Quo Vadis ini, konon, diucapkan oleh Santo Petrus pada Yesus yang saat itu akan pergi. Petrus bertanya “Quo Vadis Domine? Kemana Anda pergi Tuhan?” Cerita ini dipercaya adalah saat pertama kali frasa quo vadis digunakan. Sebuah lukisan karya Annibale Carracci yang menggambarkan pertemuan ini juga menggunakan judul Quo Vadis. Kini lukisan yang dibuat pada tahun 1602 berada di National Gallery, London.

Judul tulisan ini, Quo Vadis Komunitas Makassar, terlintas begitu saja saat saya menerima pesan melalui aplikasi percakapan LINE dari seorang pegiat Akademi Berbagi. Pesan itu berupa permintaan menjadi pembicara dalam diskusi dengan tema: Komunitas di Makassar Hari Ini.

Saya salin dan tempelkan pembuka dari percakapan kami itu, isinya seperti ini:

“Saat ini banyak sekali komunitas yang ada di kota Makassar dan “Komunitas Makassar” berhasil mengumpulkan mereka dalam “Pesta Komunitas Makassar” yang berlangsung cukup meriah. Tapi setelah acara berlangsung, sudah. Tidak ada tindak lanjutnya. Komunitas-komunitas kembali berjalan sendiri-sendiri, sibuk dengan kegiatannya masing masing. Padahal Komunitas Makassar awalnya dibentuk untuk menyatukan visi misi, sebagai wadah bagi komunitas untuk bersinergi dengan komunitas lain untuk membuat sesuatu yang lebih baik lagi.

Melihat hal ini @akbermks berencana membuat diskusi bareng teman teman komunitas Makassar untuk membahas bagaimana komunitas Makassar ke depannya. Bentuknya berupa diskusi terbuka dengan beberapa pembicara. Untuk itu kami berharap om bisa diajak jadi pembicara di diskusi tersebut.”

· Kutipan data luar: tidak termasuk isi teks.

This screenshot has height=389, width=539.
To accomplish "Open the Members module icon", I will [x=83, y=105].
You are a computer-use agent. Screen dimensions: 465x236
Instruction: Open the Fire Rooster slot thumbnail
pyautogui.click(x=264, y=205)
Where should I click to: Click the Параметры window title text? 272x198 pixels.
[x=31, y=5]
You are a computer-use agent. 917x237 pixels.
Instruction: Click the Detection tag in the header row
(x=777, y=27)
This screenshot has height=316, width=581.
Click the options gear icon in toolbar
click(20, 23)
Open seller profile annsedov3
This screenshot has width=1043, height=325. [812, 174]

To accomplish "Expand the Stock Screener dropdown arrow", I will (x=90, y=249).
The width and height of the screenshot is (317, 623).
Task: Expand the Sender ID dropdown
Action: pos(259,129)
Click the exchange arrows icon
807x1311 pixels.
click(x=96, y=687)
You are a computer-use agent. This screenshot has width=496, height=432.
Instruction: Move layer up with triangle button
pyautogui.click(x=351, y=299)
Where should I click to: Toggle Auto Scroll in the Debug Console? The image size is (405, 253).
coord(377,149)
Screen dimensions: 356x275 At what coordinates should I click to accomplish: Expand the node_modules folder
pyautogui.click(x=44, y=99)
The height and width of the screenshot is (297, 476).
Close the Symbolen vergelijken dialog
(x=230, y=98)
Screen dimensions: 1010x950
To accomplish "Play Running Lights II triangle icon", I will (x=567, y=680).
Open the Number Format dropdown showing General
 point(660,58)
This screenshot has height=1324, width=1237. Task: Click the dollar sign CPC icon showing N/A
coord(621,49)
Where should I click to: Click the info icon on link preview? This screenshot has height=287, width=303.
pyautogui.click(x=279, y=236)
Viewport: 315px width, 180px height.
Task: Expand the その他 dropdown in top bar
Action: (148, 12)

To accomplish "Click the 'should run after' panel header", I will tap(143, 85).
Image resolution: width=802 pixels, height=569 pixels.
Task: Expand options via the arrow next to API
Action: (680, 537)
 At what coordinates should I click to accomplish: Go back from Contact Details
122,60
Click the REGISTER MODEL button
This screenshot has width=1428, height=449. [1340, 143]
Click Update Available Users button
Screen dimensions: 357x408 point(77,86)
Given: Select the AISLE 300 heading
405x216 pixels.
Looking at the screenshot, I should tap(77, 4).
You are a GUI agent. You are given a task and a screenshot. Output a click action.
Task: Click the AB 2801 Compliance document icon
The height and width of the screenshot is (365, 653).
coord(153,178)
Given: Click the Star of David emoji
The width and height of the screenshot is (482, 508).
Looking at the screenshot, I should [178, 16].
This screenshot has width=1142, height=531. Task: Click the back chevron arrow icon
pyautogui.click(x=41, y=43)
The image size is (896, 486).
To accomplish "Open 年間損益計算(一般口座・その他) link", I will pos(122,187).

Melihat alasan penyelenggaraan diskusi di atas, saya mengiyakan. Tema ‘Komunitas Makassar Hari Ini’ tentu saja menarik. Membincang komunitas Makassar hari ini tentu membincang kondisi kekinian dan tentunya akan menyinggung masa nanti. Namun, sebelum membahas kondisi kekinian dan masa nanti, saya ingin kembali sejenak ke masa yang terlalu lampau. Ini ada kaitannya dengan kalimat ini: Padahal Komunitas Makassar awalnya dibentuk untuk menyatukan visi misi, sebagai wadah bagi komunitas untuk bersinergi dengan komunitas lain untuk membuat sesuatu yang lebih baik lagi.

 

komunitas-di-makassar-hari-ini-akber

Bincang Komunitas Bersama Akademi Berbagi Makassar “Komunitas Makassar Hari Ini”, 28 Oktober 2016

Diksi ‘dibentuk’ mungkin kurang tepat, Komunitas Makassar bukan sebuah organisasi. Niatan awal dari Pesta Komunitas Makassar tidak akan mengarah menjadi sebuah organisasi. Pada pembukaan gelaran PKM 2014, Daeng Ical, Wakil Walikota Makassar, pernah meminta teman-teman pegiat komunitas yang ada di Makassar untuk membentuk sebuah lembaga yang mewadahi berbagai komunitas di Makassar. Permintaan itu teman-teman tolak dengan berbagai pertimbangan.

Ide awal untuk menyatukan berbagai komunitas dalam sebuah wadah untuk berkolaborasi dan mengadakan kegiatan bersama muncul saat penyelenggaraan Blogger Nusantara 2012. Saat itu, komunitas blogger Makassar Anging Mammiri (AM), yang menjadi tuan rumah kegiatan yang menghadirkan komunitas-komunitas blogger se nusantara, juga mengundang komunitas dan menyediakan lapak bagi mereka untuk berpartisipasi. Jika tak salah, ada 20an komunitas yang meramaikan kegiatan itu.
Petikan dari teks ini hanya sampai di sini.